MANTHAN / THE CHURNING (Dir. Shyam Benegal, 1976, India) – The White Revolution

manthan

Manthan was the third part in a trilogy of films dealing with rural oppression and it is a film which framed Benegal as a fiercely political voice in Indian cinema. Not only does the film have one of the finest ensemble casts you are likely to come across in parallel cinema but also brings together a typically brilliant crew made up of Kaifi Azmi (dialogue), Vanraj Bhatia (music) and Govind Nihalani (cinematography). Manthan is Benegal at the peak of his creative powers and it is a masterful work that focuses on the efforts of liberals Dr. Rao (Girish Karnad) and his men to help rural farmers establish a Milk cooperative. Based on the true story of the ‘white revolution’ – the world’s biggest Dairy development programme that took place in India during the 1970s and beyond, Benegal roots his story in a truth and approaches the political contestation of the village through a neo realist prism that serves to dignify the poor farmers/peasants as new egalitarian citizens. At first, the villagers are suspicious of the ‘city folk’ and the ambivalent character of Bhola (Naseeruddin Shah), an oppressed Dalit who becomes a metonym of casteism, is reluctant to allow his people to join the cooperative. Bhola’s reluctance stems from his experience with people from the city who he views as exploitative, greedy and hypocritical – characteristics that are explored in the film with a degree of ideological complexity. The villagers are beholden to Mishraji (Amrish Puri), a greedy Dairy distributor, who exploits particularly the Dalits, paying them pittance for their milk. 

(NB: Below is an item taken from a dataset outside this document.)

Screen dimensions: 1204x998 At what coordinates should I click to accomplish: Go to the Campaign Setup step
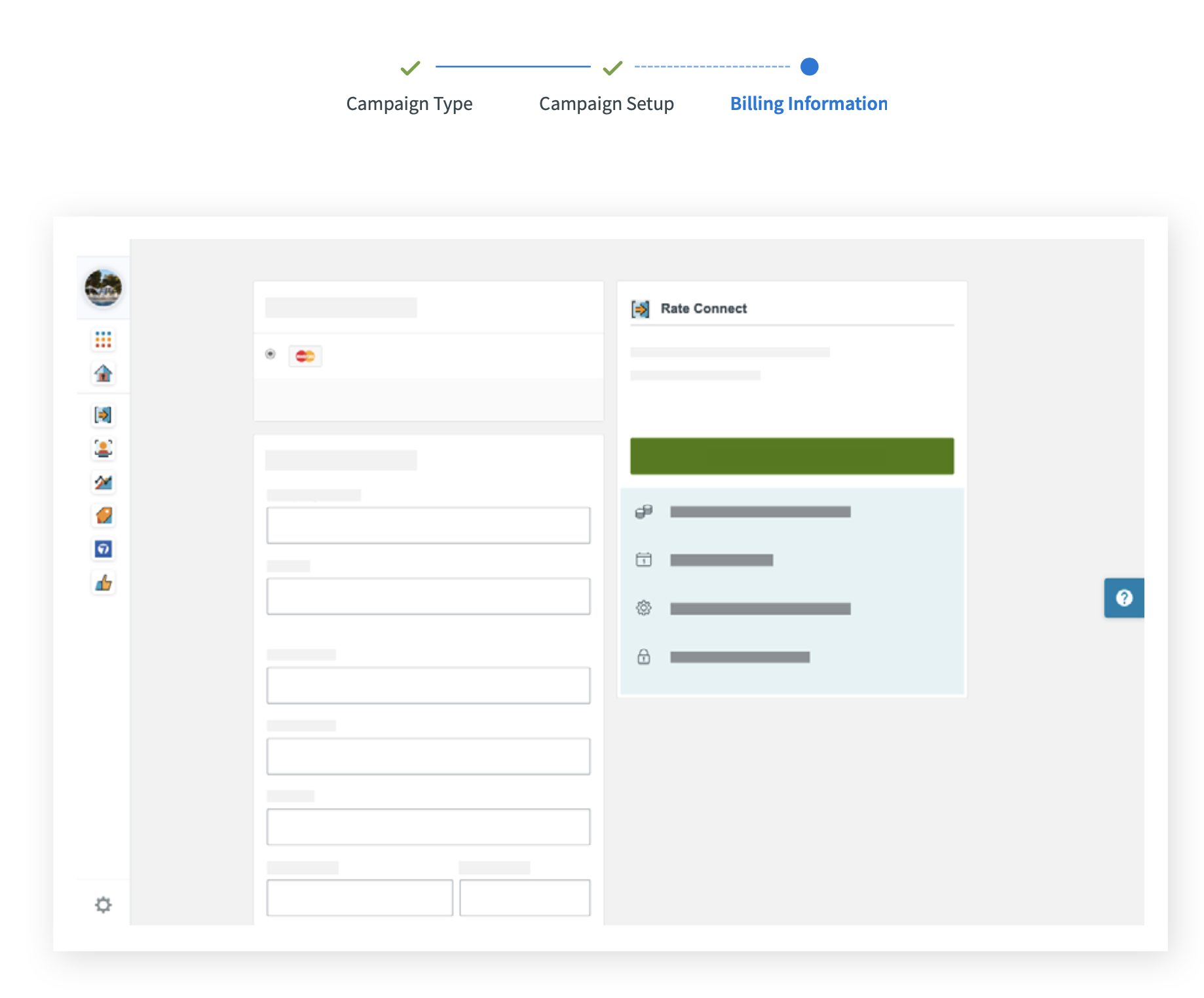[x=606, y=103]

Although the Milk cooperative at first seems like an Utopian impossibility, its eventual implementation is later questioned by Dr. Rao as a flawed enterprise since the poorest farmers which it is supposed to help the most remain excluded from equal participation and ownership. For Dr. Rao, this flaw in fact masks a failure to grasp the historical complexities of the different castes in the village. It is a liberal failing that such inequality stems from a history of casteism in which the Dalits have been mistreated and enslaved as sub-human. Bhola reminds Dr. Rao of such a discriminatory and painful past, pointing to the continuing exploitation and mistreatment of Dalit women by singling out Chandravarkar (Anant Nag) as perpetuating such a bind of oppression. Since the cooperative doesn’t discriminate against caste makes it an ideological entity that threatens to destabilise the hegemony of Sarpanch (Kulbhushan Kharbanda), the self designated headman of the village and symbol of the higher caste. The status quo of the village is challenged directly when elections to contest the post of chairman are won by Moti, a Dalit. The Dalits claim the victory of Moti as a personal triumph and Bhola’s attempts to overturn an age old hegemonic tradition reclaim a human dignity for the Dalits and oppressed alike by rejecting the notion of inferiority perpetuated by Sarpanch and Mishraji. Sarpanch is outraged by the victory of Moti. In retaliation Sarpanch ensures Dr. Rao is transferred out of the village so that his radical politics can be suppressed. However, Sarpanch is unable to comprehend the infectious revolutionary ideals have already been embraced by Bhola. Even though Dr. Rao fails in his original aim of starting a Milk cooperative embraced in a totality by the villagers especially the Dalits, his radicalisation of Bhola is an ideological achievement that should be read as a counter hegemonic consolidation of a peasant insurgency. Such an explicit final political position unites Manthan firmly with Ankur and Nishant.